Average Overall Harm
Experts' ratings in the 5 separate dimensions are shown in the (Supplementary Figures 4–8). Regarding overall harm, traditional drugs of abuse, i.e., cocaine (including “crack”), methamphetamine, heroin, and alcohol were ranked as being most harmful. The NPS, i.e., cathinones and synthetic cannabinoids, had subordinate positions in the top harm-level group. Ketamine, benzodiazepines, cannabis, psychotropic mushrooms, LSD, nicotine, and opioid analgesics were in the midrange. Methadone and buprenorphine (both preferred in Germany for maintenance therapy of opioid dependence) fell into the lower ranges, while methylphenidate (in Germany the preferred medication for ADHD-treatment), and NOAs were at the lowest ranges of the harm-ranking. Among the NOAs, gabapentin and pregabalin (gabapentinoids) were regarded as more harmful than flupirtine, NSAIDs and triptans (Figure 1).

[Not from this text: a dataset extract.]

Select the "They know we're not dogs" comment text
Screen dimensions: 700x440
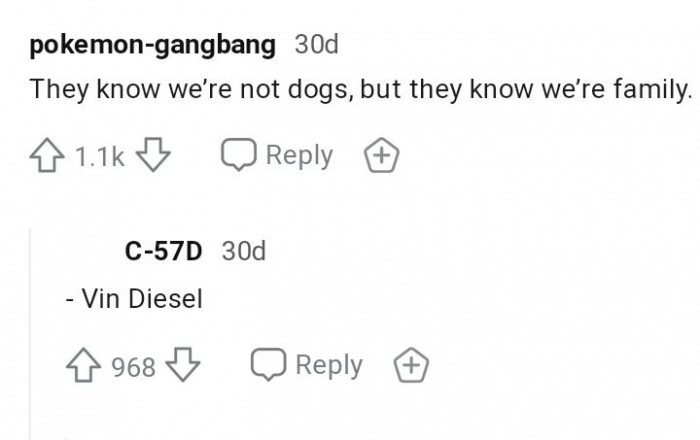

Difference Between Acute and Rehabilitation Hospital Raters?
The assessments of the specialists from acute and rehabilitation hospitals were very similar as shown in Figure 2.
Comparison With the Last European Analysis
This updated German survey assessed methadone, nicotine, cannabis and alcohol as less harmful than did the EU-raters in 2014 (10), while psychotropic mushrooms, cathinones, ecstasy, GHB, methamphetamine, and crack were judged to be more harmful—see Figure 3.
Plausibility Check and Sensitivity Test
The lowest discrepancies between the average overall harm-rank and the 5 health and social dimension-ranks were found for the traditional illegal drugs crack (and other cocaine), heroin, methamphetamine, and also for alcohol, which were also ranked at the top positions in terms of harms. The same applied to GHB and NPS ranking near the top, ketamine in the midrange, opioids at lower ranges, and most NOAs (gabapentinoids, flupirtine, triptans) at the lowest ranks. Striking discrepancies were seen for propofol, cannabis, nicotine and NSAIDs (Table 2). In case of nicotine and NSAIDs disproportionate physical harm concerns (e.g., cancer, stroke, coronary disease, COPD for the former, and GI bleeds, renal and cardiovascular disease for the latter) likely account for most of the discrepancy for those substances. In the case of cannabis, the German literature currently reflects a general perception of relatively low physical harms and conversely a perception of elevated psychosocial harms to users, which dichotomy serves to corroborate the discrepancy here (29–31). The discrepancy for nicotine (and perhaps also for propofol to some extent) may be owing in part to an unexpectedly low ranking of psychological harm to users which diverges from empiric evidence. This potential underestimation may therefore threaten the validity of the overall harm-ranks of these specific substances.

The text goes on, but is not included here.